◆ **Tarefa proposta A**
No texto sobre o abraço, a que distância da mãe vive quem escreve?
◆ **Tarefa proposta B**
Por favor, repita sem alterações a parte do texto sobre o abraço que começa em "Ilustração por" e segue até "vida nos dá.".

◆ **Trecho do texto**
....
Ilustração por

Sobre contos e pespontos

Entre um conto e outro, alguns pespontos. Preciso dos pespontos para manter o principal equilibrado e firme. Preciso todo o tempo... Aprendi a pespontar quando a minha mãe me ensinou a fazer flores. Não, não se aprende a pespontar quando se faz flores. Essas apenas me lembram a minha mãe que me ensinou a pespontar os arranjos que a vida nos dá.



terça-feira, 27 de julho de 2010

P.S.:


Eu não queria escrever sobre perdas humanas nem perdas materiais, eu não queria escrever sobre guerra. Eu não queria descrever crueldades, não queria tentar destrinchar certas dores insuportáveis às quais os pesadelos nos levam a ter. Eu também não queria desfigurar máscaras, não queria vasculhar o sexo e suas entrelinhas. Ontem, não. Ontem, não. Quando escrevi sobre abraço, eu queria falar de coisas ternas - mesmo que às vezes tristes -, queria absorver um pouco da leveza que sinto em mim e por fora, através. Eu tentei apenas pintar um quadro, uma aquarela, fazer uma blusa de tricô, moldar uma argila, tão inconsistente, tão insuportavelmente maleável, eu queria fazer uma jarra com ela. Cheguei a comprar flores para colocar nessa jarra e nela eu derramei muitas águas que rolaram pelo meu rosto ao longo da vida. Eu queria muito pouco? Eu queria muito. Eu quis escrever sobre coisa impalpável e as minhas mãos são palpáveis. O teclado do meu computador é palpável. Abraços são muito mais que carnes se encontrando. Vivo a milhares de quilômetros de distância da minha mãe e eu a abraço todos os dias. Eu abraço meus mortos que não me deixaram. Eu abraço Deus. Eu posso fazer isso. Se você não pode, eu compreendo. Mas eu posso. Eu tentei descrever um abraço, mais fácil seria falar de beijo na boca, com língua. Seria extremamente mais fácil. Mas eu, com a minha mania de grandeza, tentei alcançar as estrelas, pegá-las, esfregá-las para que saísse mais brilho de lá. Sou assim, forçosamente uma pessoa resistente e obstinada.
....
◆ **Informações extraídas**
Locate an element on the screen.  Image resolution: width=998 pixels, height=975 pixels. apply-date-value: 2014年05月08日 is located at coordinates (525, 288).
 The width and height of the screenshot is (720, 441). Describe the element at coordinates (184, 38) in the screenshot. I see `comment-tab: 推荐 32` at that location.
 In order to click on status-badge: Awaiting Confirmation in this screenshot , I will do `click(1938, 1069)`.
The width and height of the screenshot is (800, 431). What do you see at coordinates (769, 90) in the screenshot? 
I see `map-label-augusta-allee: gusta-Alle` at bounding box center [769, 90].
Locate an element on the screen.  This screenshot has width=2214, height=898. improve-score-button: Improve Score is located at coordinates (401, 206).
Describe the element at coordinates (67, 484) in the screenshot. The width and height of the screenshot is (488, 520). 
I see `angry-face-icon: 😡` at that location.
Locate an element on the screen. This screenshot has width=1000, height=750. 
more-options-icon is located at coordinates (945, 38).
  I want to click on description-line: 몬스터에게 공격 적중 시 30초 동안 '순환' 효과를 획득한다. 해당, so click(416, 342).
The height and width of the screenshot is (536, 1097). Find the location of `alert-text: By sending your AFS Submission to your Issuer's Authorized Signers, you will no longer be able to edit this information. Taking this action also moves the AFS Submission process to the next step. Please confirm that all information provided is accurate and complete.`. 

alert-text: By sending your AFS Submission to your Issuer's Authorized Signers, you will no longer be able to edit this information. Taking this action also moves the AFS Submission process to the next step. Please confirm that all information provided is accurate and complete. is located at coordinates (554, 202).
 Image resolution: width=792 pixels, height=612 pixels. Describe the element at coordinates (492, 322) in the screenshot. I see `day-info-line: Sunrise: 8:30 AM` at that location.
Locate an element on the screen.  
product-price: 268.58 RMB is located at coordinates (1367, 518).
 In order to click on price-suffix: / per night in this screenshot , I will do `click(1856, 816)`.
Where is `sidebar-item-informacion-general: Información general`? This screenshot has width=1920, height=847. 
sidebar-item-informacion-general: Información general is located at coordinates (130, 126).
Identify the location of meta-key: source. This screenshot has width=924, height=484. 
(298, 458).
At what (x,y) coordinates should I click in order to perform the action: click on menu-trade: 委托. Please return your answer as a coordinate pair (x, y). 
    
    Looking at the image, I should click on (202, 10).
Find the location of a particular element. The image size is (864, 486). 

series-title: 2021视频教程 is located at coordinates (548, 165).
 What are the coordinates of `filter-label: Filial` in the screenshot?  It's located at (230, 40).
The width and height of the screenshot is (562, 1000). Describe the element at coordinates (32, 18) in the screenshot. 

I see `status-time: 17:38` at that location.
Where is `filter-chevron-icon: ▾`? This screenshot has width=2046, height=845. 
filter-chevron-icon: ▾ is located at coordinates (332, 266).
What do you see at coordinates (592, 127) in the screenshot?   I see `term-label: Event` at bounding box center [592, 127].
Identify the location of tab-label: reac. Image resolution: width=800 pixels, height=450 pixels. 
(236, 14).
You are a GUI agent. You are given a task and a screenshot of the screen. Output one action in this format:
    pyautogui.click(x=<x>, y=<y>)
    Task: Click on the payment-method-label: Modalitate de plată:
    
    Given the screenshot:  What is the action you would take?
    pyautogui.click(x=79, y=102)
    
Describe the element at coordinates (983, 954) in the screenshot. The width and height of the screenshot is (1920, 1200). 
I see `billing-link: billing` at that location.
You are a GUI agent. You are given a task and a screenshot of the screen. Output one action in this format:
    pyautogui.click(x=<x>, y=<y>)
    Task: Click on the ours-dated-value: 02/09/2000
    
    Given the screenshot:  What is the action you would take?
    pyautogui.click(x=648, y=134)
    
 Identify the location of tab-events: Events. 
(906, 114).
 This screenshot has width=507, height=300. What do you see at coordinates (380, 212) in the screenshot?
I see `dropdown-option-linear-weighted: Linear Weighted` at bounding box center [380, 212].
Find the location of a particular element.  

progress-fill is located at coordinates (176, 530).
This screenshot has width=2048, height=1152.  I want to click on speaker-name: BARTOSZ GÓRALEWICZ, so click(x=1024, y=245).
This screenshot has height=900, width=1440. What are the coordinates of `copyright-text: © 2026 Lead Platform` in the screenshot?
....
◆ **Resposta esperada A**
A milhares de quilômetros de distância.

◆ **Resposta esperada B**
Ilustração por

Sobre contos e pespontos

Entre um conto e outro, alguns pespontos. Preciso dos pespontos para manter o principal equilibrado e firme. Preciso todo o tempo... Aprendi a pespontar quando a minha mãe me ensinou a fazer flores. Não, não se aprende a pespontar quando se faz flores. Essas apenas me lembram a minha mãe que me ensinou a pespontar os arranjos que a vida nos dá.